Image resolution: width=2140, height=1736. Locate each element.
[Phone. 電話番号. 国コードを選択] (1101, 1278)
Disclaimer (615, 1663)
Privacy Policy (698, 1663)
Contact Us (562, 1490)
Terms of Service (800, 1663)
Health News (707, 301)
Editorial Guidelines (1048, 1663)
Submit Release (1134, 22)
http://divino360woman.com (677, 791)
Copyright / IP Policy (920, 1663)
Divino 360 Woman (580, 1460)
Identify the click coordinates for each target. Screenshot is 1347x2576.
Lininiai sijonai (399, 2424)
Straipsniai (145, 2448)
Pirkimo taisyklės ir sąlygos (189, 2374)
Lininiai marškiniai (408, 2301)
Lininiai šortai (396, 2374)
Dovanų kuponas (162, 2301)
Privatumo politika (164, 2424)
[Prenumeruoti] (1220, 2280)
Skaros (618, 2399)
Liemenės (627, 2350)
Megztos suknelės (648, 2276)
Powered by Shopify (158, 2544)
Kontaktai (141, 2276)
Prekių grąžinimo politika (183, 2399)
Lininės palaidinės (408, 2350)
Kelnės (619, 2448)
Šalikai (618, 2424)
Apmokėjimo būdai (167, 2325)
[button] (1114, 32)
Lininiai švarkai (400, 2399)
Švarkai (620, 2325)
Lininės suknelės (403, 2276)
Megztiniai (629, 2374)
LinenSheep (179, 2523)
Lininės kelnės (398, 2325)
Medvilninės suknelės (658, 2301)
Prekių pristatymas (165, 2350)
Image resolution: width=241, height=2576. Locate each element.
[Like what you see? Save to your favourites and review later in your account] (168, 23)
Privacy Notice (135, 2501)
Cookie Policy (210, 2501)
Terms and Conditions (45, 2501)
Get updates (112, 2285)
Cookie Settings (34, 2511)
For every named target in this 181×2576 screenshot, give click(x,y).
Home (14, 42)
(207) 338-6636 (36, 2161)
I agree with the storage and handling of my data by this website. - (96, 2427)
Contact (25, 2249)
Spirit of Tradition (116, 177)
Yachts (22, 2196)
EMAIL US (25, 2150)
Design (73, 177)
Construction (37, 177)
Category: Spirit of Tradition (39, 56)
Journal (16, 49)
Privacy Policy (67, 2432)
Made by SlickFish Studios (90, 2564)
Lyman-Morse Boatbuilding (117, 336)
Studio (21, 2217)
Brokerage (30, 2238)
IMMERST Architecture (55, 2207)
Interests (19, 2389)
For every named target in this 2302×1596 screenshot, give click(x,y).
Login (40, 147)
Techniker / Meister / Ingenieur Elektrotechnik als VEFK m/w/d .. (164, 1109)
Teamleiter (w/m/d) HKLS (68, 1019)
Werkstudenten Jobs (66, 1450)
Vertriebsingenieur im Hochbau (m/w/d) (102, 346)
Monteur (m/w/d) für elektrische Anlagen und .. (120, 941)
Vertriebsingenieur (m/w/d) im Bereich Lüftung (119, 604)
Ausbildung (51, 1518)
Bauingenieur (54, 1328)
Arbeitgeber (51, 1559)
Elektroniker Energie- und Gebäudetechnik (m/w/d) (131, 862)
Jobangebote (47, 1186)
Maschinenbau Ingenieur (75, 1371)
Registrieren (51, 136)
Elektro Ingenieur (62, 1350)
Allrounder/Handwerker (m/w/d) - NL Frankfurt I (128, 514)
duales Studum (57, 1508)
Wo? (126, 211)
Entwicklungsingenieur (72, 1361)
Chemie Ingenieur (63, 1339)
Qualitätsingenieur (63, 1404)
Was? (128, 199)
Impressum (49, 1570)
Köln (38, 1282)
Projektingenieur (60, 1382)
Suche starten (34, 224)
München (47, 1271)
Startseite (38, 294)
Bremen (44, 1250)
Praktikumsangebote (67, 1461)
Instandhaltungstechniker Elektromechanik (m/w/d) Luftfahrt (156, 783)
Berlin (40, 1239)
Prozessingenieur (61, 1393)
——
Work task
The material above is to be transcribed in full, exactly as it appears.

Exercise response
Image resolution: width=2140, height=1736. Locate each element.
[Phone. 電話番号. 国コードを選択] (1101, 1278)
Disclaimer (615, 1663)
Privacy Policy (698, 1663)
Contact Us (562, 1490)
Terms of Service (800, 1663)
Health News (707, 301)
Editorial Guidelines (1048, 1663)
Submit Release (1134, 22)
http://divino360woman.com (677, 791)
Copyright / IP Policy (920, 1663)
Divino 360 Woman (580, 1460)
Identify the click coordinates for each target. Screenshot is 1347x2576.
Lininiai sijonai (399, 2424)
Straipsniai (145, 2448)
Pirkimo taisyklės ir sąlygos (189, 2374)
Lininiai marškiniai (408, 2301)
Lininiai šortai (396, 2374)
Dovanų kuponas (162, 2301)
Privatumo politika (164, 2424)
[Prenumeruoti] (1220, 2280)
Skaros (618, 2399)
Liemenės (627, 2350)
Megztos suknelės (648, 2276)
Powered by Shopify (158, 2544)
Kontaktai (141, 2276)
Prekių grąžinimo politika (183, 2399)
Lininės palaidinės (408, 2350)
Kelnės (619, 2448)
Šalikai (618, 2424)
Apmokėjimo būdai (167, 2325)
[button] (1114, 32)
Lininiai švarkai (400, 2399)
Švarkai (620, 2325)
Lininės suknelės (403, 2276)
Megztiniai (629, 2374)
LinenSheep (179, 2523)
Lininės kelnės (398, 2325)
Medvilninės suknelės (658, 2301)
Prekių pristatymas (165, 2350)
Image resolution: width=241, height=2576. Locate each element.
[Like what you see? Save to your favourites and review later in your account] (168, 23)
Privacy Notice (135, 2501)
Cookie Policy (210, 2501)
Terms and Conditions (45, 2501)
Get updates (112, 2285)
Cookie Settings (34, 2511)
For every named target in this 181×2576 screenshot, give click(x,y).
Home (14, 42)
(207) 338-6636 (36, 2161)
I agree with the storage and handling of my data by this website. - (96, 2427)
Contact (25, 2249)
Spirit of Tradition (116, 177)
Yachts (22, 2196)
EMAIL US (25, 2150)
Design (73, 177)
Construction (37, 177)
Category: Spirit of Tradition (39, 56)
Journal (16, 49)
Privacy Policy (67, 2432)
Made by SlickFish Studios (90, 2564)
Lyman-Morse Boatbuilding (117, 336)
Studio (21, 2217)
Brokerage (30, 2238)
IMMERST Architecture (55, 2207)
Interests (19, 2389)
For every named target in this 2302×1596 screenshot, give click(x,y).
Login (40, 147)
Techniker / Meister / Ingenieur Elektrotechnik als VEFK m/w/d .. (164, 1109)
Teamleiter (w/m/d) HKLS (68, 1019)
Werkstudenten Jobs (66, 1450)
Vertriebsingenieur im Hochbau (m/w/d) (102, 346)
Monteur (m/w/d) für elektrische Anlagen und .. (120, 941)
Vertriebsingenieur (m/w/d) im Bereich Lüftung (119, 604)
Ausbildung (51, 1518)
Bauingenieur (54, 1328)
Arbeitgeber (51, 1559)
Elektroniker Energie- und Gebäudetechnik (m/w/d) (131, 862)
Jobangebote (47, 1186)
Maschinenbau Ingenieur (75, 1371)
Registrieren (51, 136)
Elektro Ingenieur (62, 1350)
Allrounder/Handwerker (m/w/d) - NL Frankfurt I (128, 514)
duales Studum (57, 1508)
Wo? (126, 211)
Entwicklungsingenieur (72, 1361)
Chemie Ingenieur (63, 1339)
Qualitätsingenieur (63, 1404)
Was? (128, 199)
Impressum (49, 1570)
Köln (38, 1282)
Projektingenieur (60, 1382)
Suche starten (34, 224)
München (47, 1271)
Startseite (38, 294)
Bremen (44, 1250)
Praktikumsangebote (67, 1461)
Instandhaltungstechniker Elektromechanik (m/w/d) Luftfahrt (156, 783)
Berlin (40, 1239)
Prozessingenieur (61, 1393)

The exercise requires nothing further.